This project implements a FAQ bot using Flask, Gemini model, LangChain, ChromaDB, and PostgreSQL to handle product details PDFs and provide answers to FAQs extracted from the PDFs.
Product PDF Upload: Upload product's PDF. FAQ Endpoint: API endpoint to ask questions and retrieve answers from the uploaded PDFs. Database Integration: Uses PostgreSQL to store questions, answers, and file paths. Gemini Model: Utilizes the Gemini model for getting answers. LangChain: Facilitates document processing and retrieval tasks. ChromaDB: Backend storage for document metadata and embeddings. PostgreSQL : Storing questions and its answers.
.env file contains: UPLOAD_FOLDER = 'path where you want to store your product pdfs'
#LLM Model
GEMINI_MODEL = 'gemini-pro'
GOOGLE_API_KEY = "google api key for using gemini model"
#Embedding model
EMBED_MODEL = 'all-MiniLM-L6-v2'
#PostgreSQL connectivity credentials
USER = "postgres username"
PASSWORD = "password"
HOST = "localhost"
PORT = "5432"
DATABASE_NAME = "your database name"
TABLE_NAME = "your table name"
APIs
- /product_pdf Upload a product PDF to extract FAQs. The bot processes the PDF and stores relevant data in PostgreSQL.
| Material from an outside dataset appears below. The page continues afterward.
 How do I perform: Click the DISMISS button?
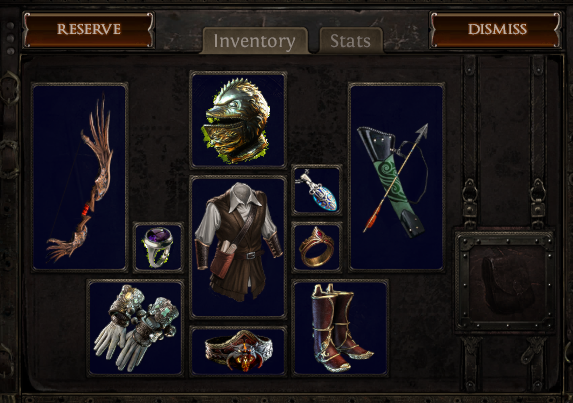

Request Method: POST Body: Multipart form-data with key = file, type= file, and value= PDF. Response Status: 200 OK Content: JSON response confirming successful upload.
- /faq Ask a question to retrieve an answer from the stored PDFs.
Request Method: POST Body: JSON with question parameter containing the question text. ex. "question" : "your question". Response Status: 200 OK Content: JSON response with the answer to the question.
To run the project locally, follow these steps:
Clone the repository: git clone https://github.com/jagdish31502/FAQ-bot.git
cd faq-bot
Install dependencies:
pip install -r requirements.txt
create .env file.
Set up PostgreSQL database.
Run Flask application: flask run